Plot a histogram of ADC counts (selecting packet type to be data packets only)

>>> import matplotlib.pyplot as plt
>>> import h5py
>>> f = h5py.File('output.h5', 'r')
>>> packets = f['packets']
>>> plt.hist(packets['adc_counts'][packets['type'] == 0])
>>> plt.show()

Load the first 10 packets in a file into Packet objects and print any MessagePacket packets to the console

>>> from larpix.format.hdf5format import from_file
>>> from larpix.larpix import MessagePacket
>>> result = from_file('output.h5', end=10)
>>> for packet in result['packets']:
...     if isinstance(packet, MessagePacket):
...         print(packet)
larpix.format.hdf5format.latest_version = '2.4'

The most recent / up-to-date LArPix+HDF5 format version

larpix.format.hdf5format.dtypes

The dtype specification used in the HDF5 files.

Structure: {version: {dset_name: [structured dtype fields]}}

larpix.format.hdf5format.dtype_property_index_lookup

A map between attribute name and “column index” in the structured dtypes.

Structure: {version: {dset_name: {field_name: index}}}

larpix.format.hdf5format.to_file(filename, packet_list=None, chip_list=None, mode='a', version=None, workers=None)[source]

Save the given packets to the given file.

This method can be used to update an existing file.

Parameters:
  • filename – the name of the file to save to
  • packet_list – any iterable of objects of type Packet, TimestampPacket, SyncPacket, or TriggerPacket.
  • chip_list – any iterable of objects of type Chip.
  • mode – optional, the “file mode” to open the data file (default: 'a')
  • version – optional, the LArPix+HDF5 format version to use. If writing a new file and version is unspecified or None, the latest version will be used.
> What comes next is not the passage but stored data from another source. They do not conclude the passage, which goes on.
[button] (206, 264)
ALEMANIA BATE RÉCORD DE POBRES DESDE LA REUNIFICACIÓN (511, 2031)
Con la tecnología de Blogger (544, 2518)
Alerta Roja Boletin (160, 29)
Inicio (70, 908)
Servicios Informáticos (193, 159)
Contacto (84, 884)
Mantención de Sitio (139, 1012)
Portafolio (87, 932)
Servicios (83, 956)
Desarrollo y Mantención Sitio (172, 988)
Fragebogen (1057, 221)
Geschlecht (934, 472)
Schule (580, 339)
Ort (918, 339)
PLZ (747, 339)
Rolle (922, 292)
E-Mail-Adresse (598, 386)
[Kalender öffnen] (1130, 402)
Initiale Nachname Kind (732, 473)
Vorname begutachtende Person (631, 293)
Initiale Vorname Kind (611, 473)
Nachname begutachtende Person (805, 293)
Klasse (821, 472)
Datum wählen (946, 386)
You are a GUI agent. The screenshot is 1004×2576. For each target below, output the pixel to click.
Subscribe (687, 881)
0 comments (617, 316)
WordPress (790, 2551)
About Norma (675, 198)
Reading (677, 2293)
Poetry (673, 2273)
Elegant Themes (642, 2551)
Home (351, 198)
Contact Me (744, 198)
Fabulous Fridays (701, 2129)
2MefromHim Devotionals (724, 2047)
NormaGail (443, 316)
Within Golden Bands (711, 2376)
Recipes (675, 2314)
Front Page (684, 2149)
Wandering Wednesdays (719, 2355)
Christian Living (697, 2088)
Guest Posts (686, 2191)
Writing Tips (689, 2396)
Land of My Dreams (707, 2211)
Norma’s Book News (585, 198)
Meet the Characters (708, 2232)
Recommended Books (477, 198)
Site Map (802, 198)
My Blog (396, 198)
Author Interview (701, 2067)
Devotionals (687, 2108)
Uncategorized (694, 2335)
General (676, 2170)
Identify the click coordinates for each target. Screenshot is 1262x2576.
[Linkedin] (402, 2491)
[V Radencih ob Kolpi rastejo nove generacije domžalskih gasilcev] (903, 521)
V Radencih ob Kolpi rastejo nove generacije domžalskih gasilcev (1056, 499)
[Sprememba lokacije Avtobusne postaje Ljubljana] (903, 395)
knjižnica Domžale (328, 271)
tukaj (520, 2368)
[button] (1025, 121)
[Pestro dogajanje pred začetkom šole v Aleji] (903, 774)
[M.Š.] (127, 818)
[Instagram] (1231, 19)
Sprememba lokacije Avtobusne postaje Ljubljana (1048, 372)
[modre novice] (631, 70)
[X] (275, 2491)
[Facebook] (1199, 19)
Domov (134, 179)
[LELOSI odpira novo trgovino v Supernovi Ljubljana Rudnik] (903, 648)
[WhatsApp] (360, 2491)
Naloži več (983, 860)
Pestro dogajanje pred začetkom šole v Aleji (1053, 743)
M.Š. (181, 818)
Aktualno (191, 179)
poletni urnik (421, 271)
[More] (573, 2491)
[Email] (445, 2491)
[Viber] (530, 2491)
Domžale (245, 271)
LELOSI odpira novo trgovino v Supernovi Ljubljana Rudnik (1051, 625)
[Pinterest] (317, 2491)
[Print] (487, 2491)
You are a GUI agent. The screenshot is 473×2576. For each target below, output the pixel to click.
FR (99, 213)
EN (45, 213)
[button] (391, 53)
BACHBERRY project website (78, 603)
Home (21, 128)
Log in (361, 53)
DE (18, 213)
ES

If writing an existing file and version is unspecified or None, the existing file’s version will be used. If writing an existing file and version is specified and does not exactly match the existing file’s version, a RuntimeError will be raised. (default: None)
larpix.format.hdf5format.from_file(filename, version=None, start=None, end=None, load_configs=None)[source]

Read the data from the given file into LArPix Packet objects.

Parameters:
  • filename – the name of the file to read
  • version – the format version. Specify this parameter to enforce a version check. When a specific version such as '1.5' is specified, a RuntimeError will be raised if the stored format version number is not an exact match. If a version is prefixed with '~' such as '~1.5', a RuntimeError will be raised if the stored format version is incompatible with the specified version. Compatible versions are those with the same major version and at least the same minor version. E.g. for '~1.5', versions between v1.5 and v2.0 are compatible. If unspecified or None, will use the stored format version.
  • start – the index of the first row to read
  • end – the index after the last row to read (same semantics as Python range)
  • load_configs – a flag to indicate if configs should be fetched from file, a value of True will load all configs and a value of type slice will load the specified subset.
Returns packet_dict:
 

a dict with keys 'packets' containing a list of packet objects; 'configs' containing a list of chip objects; and 'created', 'modified', and 'version', containing the file metadata.